**TAREAS PENDIENTES**
1. Según el fragmento, ¿qué cuadro de Rembrandt cuelga de la pared de la sala?
2. Copia de nuevo los registros desde la línea que contiene "Task: Focus the" hasta el final de los registros, cambiando "screenshot" por "capture" y dejando todo lo demás igual.

**FRAGMENTO**
|---|

Miro hacia la ventana, las cortinas de gasa dejan pasar los rayos del sol que se depositan con suavidad sobre la alfombra y los muebles. Un rayo, el más claro de todos, apresa mi vista; en él pululan infinidad de pequeños polvillos y pelusas que brillan al ser tocadas por la luz, caen despacio, al llegar al suelo se transforman en pequeñas mariposas blancas que se alejan hacia la zona de sombra de la sala. Por todo el horizonte se despliegan multitud de flores que constituyen una alfombra multicolor. Lo curioso es que de cada flor nace un hilo que sostiene un escarabajo atado de una de sus patas. Cada escarabajo vuela alrededor de la flor que lo sostiene, como un pequeño planeta girando, perenne, alrededor de su sol. La tarde crece. Me siento débil. Tal vez no debí levantarme de la cama. Ahora que regrese mi familia seguramente seré reprendido y reinstalado en mi lecho de enfermo. Sin embargo, no quiero perderme el atardecer. El sol mortecino acentúa el claroscuro del cuadro El hombre del yelmo dorado, de Rembrandt, que cuelga de la pared, en la sala, es un cuadro inacabado, cada vez que lo contemplas es distinto, sugiere mundos diferentes. Tal vez el viejo soldado murió en múltiples batallas y cada muerte se grabó en un rasgo de su rostro.
Decidí que ya era tiempo de volver a la cama, me dio tristeza no ver a mi familia en estado de mejoría, por otro lado, me alegré de no ser sorprendido en acto de indisciplina. Volví pues a mi recámara a esperar a mis seres queridos. Desanduve mis pasos, abrí la puerta de mi habitación. El hombre del yelmo dorado está en mi cama, sus rasgos se transforman hasta parecerse a mi padre, después a mi abuelo. Me miré, muerto, cubierto por la sábana blanca, con la manguera del suero colgando flácida al lado del lecho y el yelmo, brillando tenue, a los pies de mi cama. Mi familia reza casi en silencio por el eterno descanso de mi alma.

martes, 7 de agosto de 2007

El doble

Aquí estoy, otra vez, redactando unas frases que lanzaré a jugar en el azar de la red, tal vez sean leidas por alguien si las encuentra por casualidad en esta ruleta rusa que es un blog. Va el cuento.

El doble

Lo primero que te encuentras cuando partes en busca de tu doble es una gran franja de miedo, un ancho desierto con unas cuantas varas secas aquí y allá. A lo lejos, borrosas, se distinguen unas montañas verdes que marcan el horizonte. A cada paso que das la línea verde se aleja y el aire se hace más denso mientras la sensación de miedo y soledad te paraliza los músculos. No se puede explicar el infinito y tampoco el desierto. No sé qué es más doloroso, si el sol que asaetea desde el cielo o esos soles diminutos que ceden ante las pisadas y que están calientes, se clavan en la piel y en los ojos. También el frío de la noche es un tormento. Son muchos los oasis que encuentro en el camino pero duran poco, menos tal vez que un suspiro. A veces el desierto se disfraza de selva y el calor se humedece, pero es imposible eliminar el sabor de la arena en los frutos que penden de los árboles. Existe la creencia de que la única forma de salir del desierto es encontrando la fórmula mágica, la combinación apropiada de palabras. Encontré a mi doble muchas veces, pero en cuanto me acerco lo suficiente para tocarlo, se desmorona hasta quedar convertido en un montón de arena. El último que encontré quedó convertido en un cristal de sílice, plano y brillante. Lo cubrí de inmediato con un paño y no lo he visto: me da horror saber lo que pasará el día que me mire en ese espejo.

|---|

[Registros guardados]
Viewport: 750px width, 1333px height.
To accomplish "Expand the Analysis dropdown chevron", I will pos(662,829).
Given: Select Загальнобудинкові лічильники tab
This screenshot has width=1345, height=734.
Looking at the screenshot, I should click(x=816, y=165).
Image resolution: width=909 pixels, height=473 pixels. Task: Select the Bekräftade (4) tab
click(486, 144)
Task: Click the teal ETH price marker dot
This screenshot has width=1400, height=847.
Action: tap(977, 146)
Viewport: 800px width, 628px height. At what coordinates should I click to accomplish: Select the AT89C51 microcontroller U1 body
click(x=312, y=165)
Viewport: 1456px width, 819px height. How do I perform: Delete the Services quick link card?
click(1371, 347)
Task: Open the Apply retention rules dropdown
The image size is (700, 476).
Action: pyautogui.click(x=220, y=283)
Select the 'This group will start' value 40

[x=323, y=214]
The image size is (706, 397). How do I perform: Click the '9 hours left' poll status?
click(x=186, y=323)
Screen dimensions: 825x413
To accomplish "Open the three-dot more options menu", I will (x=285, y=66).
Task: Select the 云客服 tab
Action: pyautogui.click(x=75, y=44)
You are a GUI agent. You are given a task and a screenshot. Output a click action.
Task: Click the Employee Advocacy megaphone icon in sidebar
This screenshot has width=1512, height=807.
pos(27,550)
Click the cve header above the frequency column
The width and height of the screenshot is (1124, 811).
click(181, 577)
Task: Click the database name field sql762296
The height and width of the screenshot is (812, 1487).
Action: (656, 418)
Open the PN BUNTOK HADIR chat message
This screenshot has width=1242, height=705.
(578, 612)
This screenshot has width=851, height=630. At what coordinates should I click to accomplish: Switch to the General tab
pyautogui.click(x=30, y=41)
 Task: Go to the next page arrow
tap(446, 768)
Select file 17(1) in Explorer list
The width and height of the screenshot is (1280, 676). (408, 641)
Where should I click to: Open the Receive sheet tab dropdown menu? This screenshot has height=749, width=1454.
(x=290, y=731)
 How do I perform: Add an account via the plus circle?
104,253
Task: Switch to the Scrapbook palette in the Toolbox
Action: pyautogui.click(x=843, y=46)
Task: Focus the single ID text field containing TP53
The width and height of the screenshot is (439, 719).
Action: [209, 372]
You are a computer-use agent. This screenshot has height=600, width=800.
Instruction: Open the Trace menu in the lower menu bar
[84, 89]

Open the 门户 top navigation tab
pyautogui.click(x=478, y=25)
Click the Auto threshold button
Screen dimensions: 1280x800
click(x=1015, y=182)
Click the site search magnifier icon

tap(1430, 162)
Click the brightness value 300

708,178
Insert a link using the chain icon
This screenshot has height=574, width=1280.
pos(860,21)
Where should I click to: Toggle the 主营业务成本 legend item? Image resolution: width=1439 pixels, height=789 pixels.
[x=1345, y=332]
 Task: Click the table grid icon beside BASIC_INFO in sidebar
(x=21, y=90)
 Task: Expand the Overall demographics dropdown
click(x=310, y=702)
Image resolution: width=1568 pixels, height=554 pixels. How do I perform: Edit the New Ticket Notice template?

|---|

**RESPUESTAS**
1. El hombre del yelmo dorado.

2.
Task: Focus the single ID text field containing TP53
The width and height of the capture is (439, 719).
Action: [209, 372]
You are a computer-use agent. This capture has height=600, width=800.
Instruction: Open the Trace menu in the lower menu bar
[84, 89]

Open the 门户 top navigation tab
pyautogui.click(x=478, y=25)
Click the Auto threshold button
Screen dimensions: 1280x800
click(x=1015, y=182)
Click the site search magnifier icon

tap(1430, 162)
Click the brightness value 300

708,178
Insert a link using the chain icon
This capture has height=574, width=1280.
pos(860,21)
Where should I click to: Toggle the 主营业务成本 legend item? Image resolution: width=1439 pixels, height=789 pixels.
[x=1345, y=332]
 Task: Click the table grid icon beside BASIC_INFO in sidebar
(x=21, y=90)
 Task: Expand the Overall demographics dropdown
click(x=310, y=702)
Image resolution: width=1568 pixels, height=554 pixels. How do I perform: Edit the New Ticket Notice template?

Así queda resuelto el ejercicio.